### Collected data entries

————————

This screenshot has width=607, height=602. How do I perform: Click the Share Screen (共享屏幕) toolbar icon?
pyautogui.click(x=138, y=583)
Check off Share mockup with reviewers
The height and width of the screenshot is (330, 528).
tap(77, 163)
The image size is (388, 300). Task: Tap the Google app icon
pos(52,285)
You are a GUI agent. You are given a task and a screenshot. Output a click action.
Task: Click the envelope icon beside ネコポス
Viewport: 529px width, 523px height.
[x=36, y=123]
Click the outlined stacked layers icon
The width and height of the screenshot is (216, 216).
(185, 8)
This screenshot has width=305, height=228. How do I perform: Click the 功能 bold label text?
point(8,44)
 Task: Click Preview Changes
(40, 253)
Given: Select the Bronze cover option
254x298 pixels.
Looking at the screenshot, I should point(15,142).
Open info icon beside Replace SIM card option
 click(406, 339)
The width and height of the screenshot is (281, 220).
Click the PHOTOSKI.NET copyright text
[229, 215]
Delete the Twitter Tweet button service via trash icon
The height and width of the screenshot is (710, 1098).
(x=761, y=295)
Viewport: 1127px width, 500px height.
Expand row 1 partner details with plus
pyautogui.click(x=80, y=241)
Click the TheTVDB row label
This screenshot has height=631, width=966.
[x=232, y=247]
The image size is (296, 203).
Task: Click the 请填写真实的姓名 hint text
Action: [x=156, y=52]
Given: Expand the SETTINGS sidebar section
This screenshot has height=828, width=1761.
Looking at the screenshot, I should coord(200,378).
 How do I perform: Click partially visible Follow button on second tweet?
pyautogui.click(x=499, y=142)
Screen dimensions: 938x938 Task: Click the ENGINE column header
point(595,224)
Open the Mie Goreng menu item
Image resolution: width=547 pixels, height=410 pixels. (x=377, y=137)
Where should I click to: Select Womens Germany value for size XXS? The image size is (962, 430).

————————

### ACTIVITY
Up to and including the last line of the data, copy each line exactly, starting with the line that contains "Expand row 1 partner details with plus".

### YOUR RESPONSE
Expand row 1 partner details with plus
pyautogui.click(x=80, y=241)
Click the TheTVDB row label
This screenshot has height=631, width=966.
[x=232, y=247]
The image size is (296, 203).
Task: Click the 请填写真实的姓名 hint text
Action: [x=156, y=52]
Given: Expand the SETTINGS sidebar section
This screenshot has height=828, width=1761.
Looking at the screenshot, I should coord(200,378).
 How do I perform: Click partially visible Follow button on second tweet?
pyautogui.click(x=499, y=142)
Screen dimensions: 938x938 Task: Click the ENGINE column header
point(595,224)
Open the Mie Goreng menu item
Image resolution: width=547 pixels, height=410 pixels. (x=377, y=137)
Where should I click to: Select Womens Germany value for size XXS? The image size is (962, 430).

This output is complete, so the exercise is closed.